When both the sealing member containing the conductive particles and the sealing member containing the non-conductive particles are used, it is necessary that the two sealing members be connected to each other between an end of the connection pad 603 (which is represented by a character ‘A’ in FIG. 28) and a portion where the COM electrode 601 crosses the sealing member (which is represented by a character ‘B’ in FIG. 28). In the liquid crystal display device using the TFDs or the STN liquid crystal display device, generally, a distance L between the two portions is smaller than 2 mm. Therefore, when the distance is smaller than the length of the overlapping portion, 4 mm, shown in FIG. 26C, it is confirmed that the overlapping portion of the connecting portion 520 has a length of 1 mm, and a width W3 of the overlapping portion is larger than the predetermined width W1 by about 0.5 to 0.6 mm (ΔW=W3−W1=0.5 to 0.6 mm), which causes the irregularity of a cell gap.

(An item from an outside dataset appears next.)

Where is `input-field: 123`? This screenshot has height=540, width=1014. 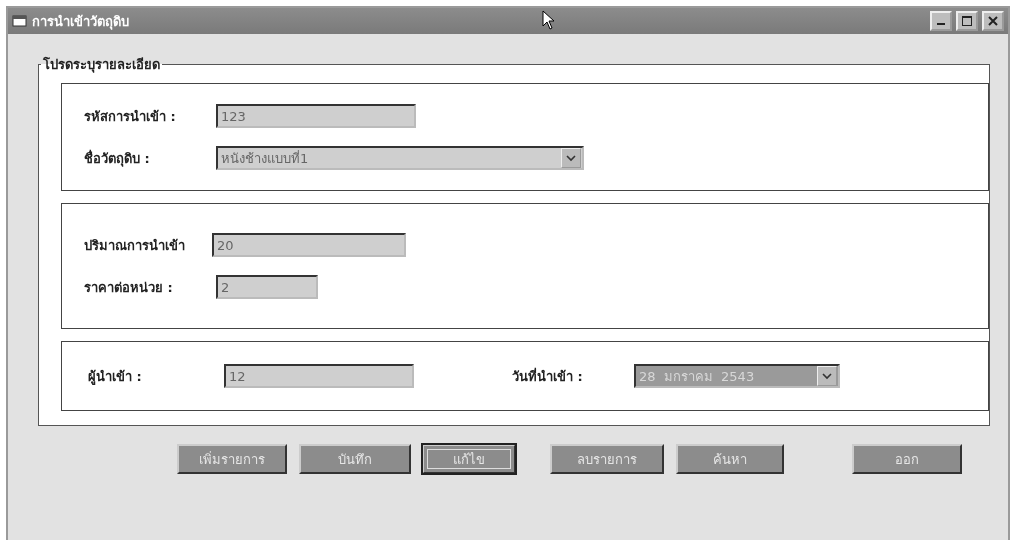 input-field: 123 is located at coordinates (316, 116).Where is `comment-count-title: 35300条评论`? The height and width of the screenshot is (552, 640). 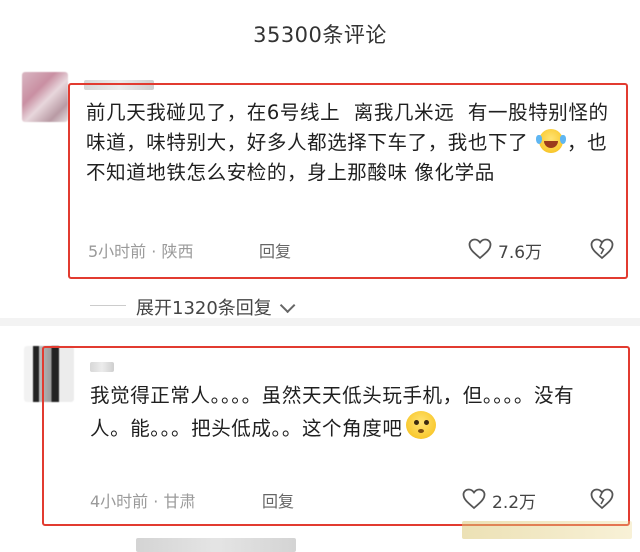
comment-count-title: 35300条评论 is located at coordinates (320, 35).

In the method disclosed in JP-A-2002-98979, the width of an overlapping portion of a start portion and an end portion of a sealing line is 0.4 to 0.6 times the width of the sealing line. However, in this method, it is very difficult to control a dispenser, and thus it takes a long time to form the sealing member. In addition, the shape of the sealing member may be varied due to a variation in the amount of the sealing member remaining in the dispenser or a variation in viscosity between the lots of the sealing member, which causes trouble in managing the dispenser.
Further, in the method disclosed in JP-A-2003-222883, the formation of a sealing member starts from any portion at the outside of the sealing member having a closed loop shape, and the formation thereof is terminated in another portion at the outside of the sealing member having the closed loop shape, which is different from the sealing member formation start portion. However, this method has a problem in that dummy spacers should be provided between adjacent panels. In addition, in JP-A-2002-98979, JP-A-2003-222883, and JP-A-2003-241204, since only one member is formed by one sealing member forming operation, it takes a long time to control the dispenser when the formation of the sealing member starts or is terminated, which results in a long tact time.